-- À réaliser --
Répondez aux questions suivantes à partir de l'extrait ci-dessous.
(a) En quelle année saint Elophe aurait-il subi le martyre ?
(b) Combien de spectateurs l'amphithéâtre de Grand pouvait-il contenir ?
(c) En quelle année la mosaïque de Grand a-t-elle été mise au jour ?

++++ Extrait du document ++++

Elle abrite les reliques de saint Elophe, qui aurait subi le martyre en l’an 362. La légende raconte que le saint décapité aurait gravi la colline de l’église, la tête sous le bras. Une histoire sans tête qui ressemble fort à celle de Saint-Denis à Montmartre !
Du cimetière derrière l’église, on a une belle vue sur la vallée de la Meuse, le château de Bourlémont et la basilique du Bois-Chenu.
A l’époque des Romains, le site de la commune était traversé par la voie romaine de Lyon à Trèves. On y a naturellement retrouvé plusieurs objets d’époque qui sont exposés dans le petit musée archéologique gallo-romain, au rez-de-chaussée de la mairie.
Les vestiges romains de Grand
Restons avec les Romains et partons à Grand, à une vingtaine de kilomètres de Neufchâteau.
Cette commune se situe au point le plus à l’ouest du département des Vosges (à une position géologique qui n’a rien de commun avec le massif montagneux).
Dans le petit village de Grand (360 habitants), on voit l’Histoire en grand ! C’est même grandiose. Je m’explique.
A l’époque romaine, il s’agissait d’une ville importante de 20 000 habitants : Andesina. On le sait car des kilomètres d’égouts romains ont été découverts sous le village.
La localité possédait un amphithéâtre pouvant contenir 17 000 spectateurs, soit presque la population toute entière de la ville. Une taille similaire aux arènes de Lutèce (5e arrondissement de Paris). Il faisait partie des 10 amphithéâtres les plus vastes du monde romain avec un grand axe d’une longueur de 134 m. Puis il a servi pendant des siècles de carrière. Restauré en 1963, celui-ci présente encore deux belles arcades.
En 1883, on a mis au jour une superbe mosaïque du Ier siècle après J.-C. D’une surface de 224 m2 d’un seul tenant, il s’agit d’une des plus grandes de ce genre – et en tout cas la plus vaste qui ait été dégagée à ce jour en France. Elle constituait le pavement d’une partie de l’immense basilique.
A proximité s’élevait le temple voué au culte d’Apollon Grannus dont le site serait aujourd’hui occupé par l’église.
C’est donc cette divinité – « Grannus » – qui donna, au fil des siècles, son nom au village « Grand ».

++++ Lignes de données ++++

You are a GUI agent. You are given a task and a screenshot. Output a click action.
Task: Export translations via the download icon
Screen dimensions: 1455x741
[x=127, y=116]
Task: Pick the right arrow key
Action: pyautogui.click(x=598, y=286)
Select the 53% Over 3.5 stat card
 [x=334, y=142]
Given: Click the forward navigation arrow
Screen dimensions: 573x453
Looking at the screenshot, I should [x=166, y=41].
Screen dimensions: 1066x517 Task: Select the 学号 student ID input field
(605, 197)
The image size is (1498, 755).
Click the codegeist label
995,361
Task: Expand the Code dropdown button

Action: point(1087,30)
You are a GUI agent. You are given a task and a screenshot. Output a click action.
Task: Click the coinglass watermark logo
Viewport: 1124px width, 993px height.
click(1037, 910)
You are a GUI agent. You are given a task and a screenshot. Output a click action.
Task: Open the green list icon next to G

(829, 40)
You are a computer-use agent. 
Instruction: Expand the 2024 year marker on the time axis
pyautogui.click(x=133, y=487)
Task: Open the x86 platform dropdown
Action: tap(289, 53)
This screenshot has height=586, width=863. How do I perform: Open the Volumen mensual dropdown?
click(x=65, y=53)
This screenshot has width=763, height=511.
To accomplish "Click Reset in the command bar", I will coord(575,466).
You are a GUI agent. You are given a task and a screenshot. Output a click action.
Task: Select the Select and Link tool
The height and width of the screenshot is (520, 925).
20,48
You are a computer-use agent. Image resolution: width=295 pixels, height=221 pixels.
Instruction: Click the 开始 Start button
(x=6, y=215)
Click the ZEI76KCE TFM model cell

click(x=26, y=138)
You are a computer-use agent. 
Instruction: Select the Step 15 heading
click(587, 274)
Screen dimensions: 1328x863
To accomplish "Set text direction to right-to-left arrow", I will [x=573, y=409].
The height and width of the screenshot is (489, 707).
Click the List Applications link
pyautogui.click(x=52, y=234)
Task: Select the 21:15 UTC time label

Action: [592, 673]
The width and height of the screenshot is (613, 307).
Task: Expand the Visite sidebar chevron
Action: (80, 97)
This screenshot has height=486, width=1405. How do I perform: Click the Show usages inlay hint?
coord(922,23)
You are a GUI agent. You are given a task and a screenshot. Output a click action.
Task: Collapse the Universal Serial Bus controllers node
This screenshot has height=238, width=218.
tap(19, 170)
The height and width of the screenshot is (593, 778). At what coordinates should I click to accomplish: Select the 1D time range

++++

-- Résultat attendu --
(a) En l'an 362.
(b) 17 000 spectateurs.
(c) En 1883.